Green Party Cork City Councillor Dan Boyle
It is midweek in the middle of August. Instinct would indicate that not a lot should be happening, and certainly a lot less.
I’m calling to a number of residents at their request. One has a planning concern. They physically want me to see the nature of that concern. The other has an issue with housing maintenance.
Between visits I engage in an email correspondence with a Director of Service on why there is seeming reluctance and unnecessary delay, in opening a gate that would allow pedestrian and cyclist access to an amenity park.
I’m also making contact with another official trying to organise a speaker on biodiversity for an imminent meeting.
A local journalist phones to ask for comment on footpath renewals and on the purchase by the City Council of bollards to install along cycleways.
A migrant rings to ask for help in relation to a number of difficulties he is experiencing.
It’s just another day in the life of a local councillor. Always interesting, often frustrating, knowingly and gladly entered into.
The last government commissioned a report to discover what was the workload of elected local representatives, and if that work was being appropriately remunerated. A member of the judiciary was appointed to examine this task.

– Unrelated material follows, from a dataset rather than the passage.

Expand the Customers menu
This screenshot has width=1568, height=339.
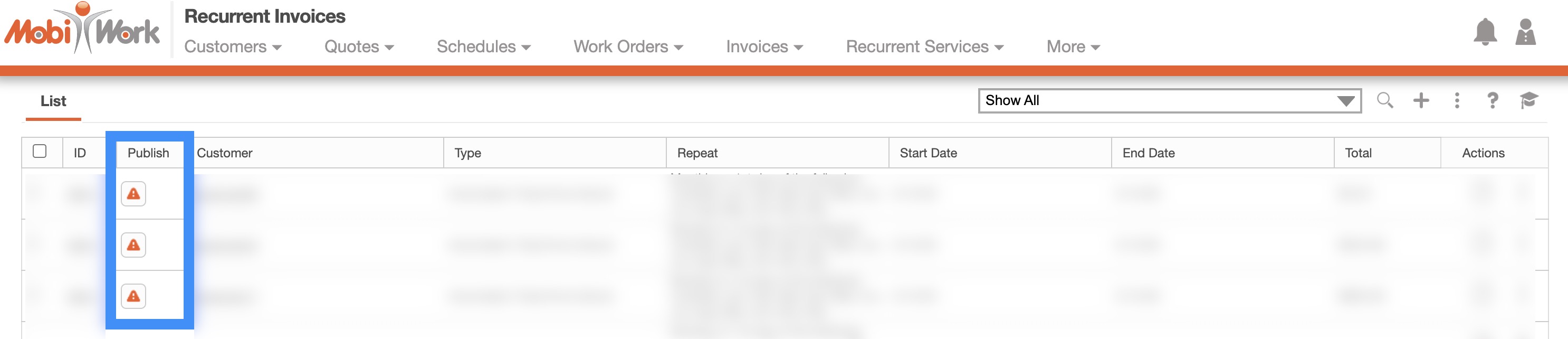point(233,47)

The Moorehead Report has worked out that, on average, councillors work 33 hours a week. Some more, some obviously less.
Most combine being a public representative with paid employment/self employment. Up to a quarter though act as full time public representatives.
I am one such councillor myself. My circumstances allow me to be so. As someone older and without a need to directly support dependents, my income is adequate, my needs are sufficient.

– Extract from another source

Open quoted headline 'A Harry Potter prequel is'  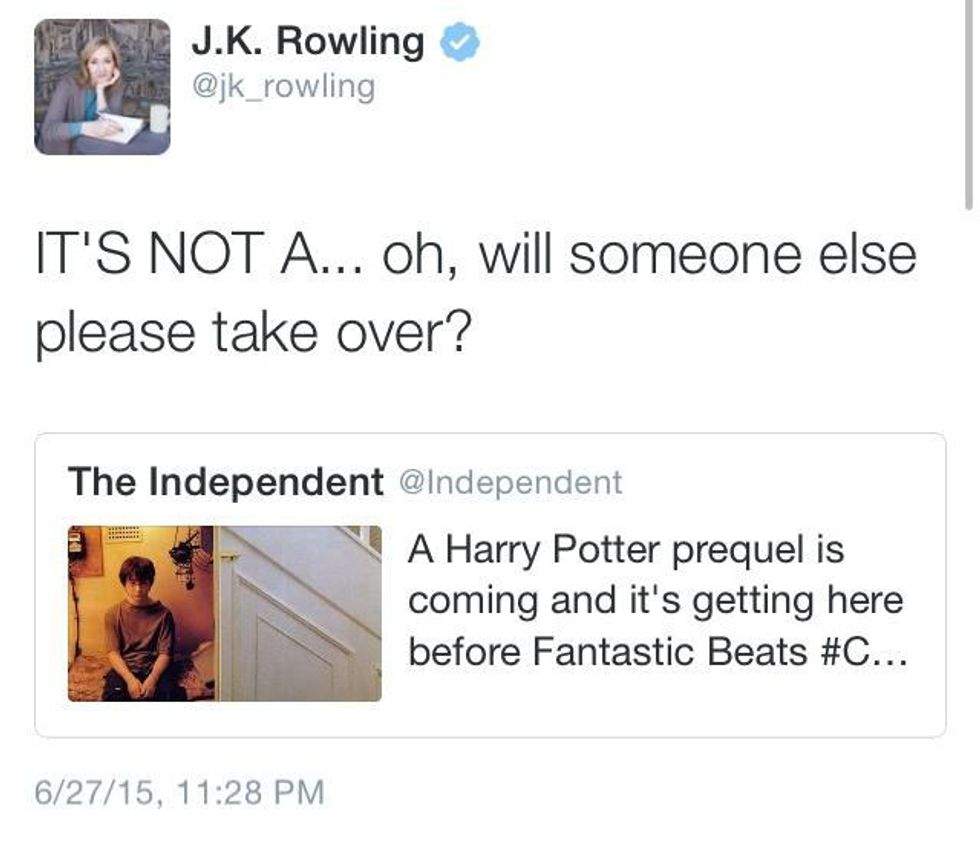tap(626, 550)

For others though, first time younger councillors, the expectation of the workload is not matched by income.
Base salary for local councillors in Ireland is about €17000. With expenses this can rise to €25000. The Moorhead Report suggests these should be converted into salary. This has been presented in the media as an €8000 increase, which of course it isn’t.
This week a Green Party colleague has justifiably cited this as a factor as to why he has decided to resign as a councillor, to take up a position in the civil service.

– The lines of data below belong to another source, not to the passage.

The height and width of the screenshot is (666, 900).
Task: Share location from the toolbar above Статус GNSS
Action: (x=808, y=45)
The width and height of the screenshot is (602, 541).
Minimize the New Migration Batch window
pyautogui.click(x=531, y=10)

There is no shortage of obstacles that restrict local government in Ireland from being the most effective it can be.
Proportionately, and against the prevailing myth, Ireland has less local public representatives than any other country in Europe. Too few decisions affecting local communities get made by local councillors.
Too many get made in Dublin, too many b unelected officials.
The local councillor gets to interact more with the general public than any council official does; more than many members of the Dáil get to do.
They are more likely to be the first and frequently only recipient of public anger and frustration. As a result they are also more likely to be aware of discontent, its sources and how it best might be responded to.
I like the work. It gives me a sense of purpose. It allows me to believe I can contribute positively.
But it is work, socially useful work I hope. It is work that could be more effective if allowed to operate under the circumstances that prevail elsewhere.
I’m off now to leaflet a few houses.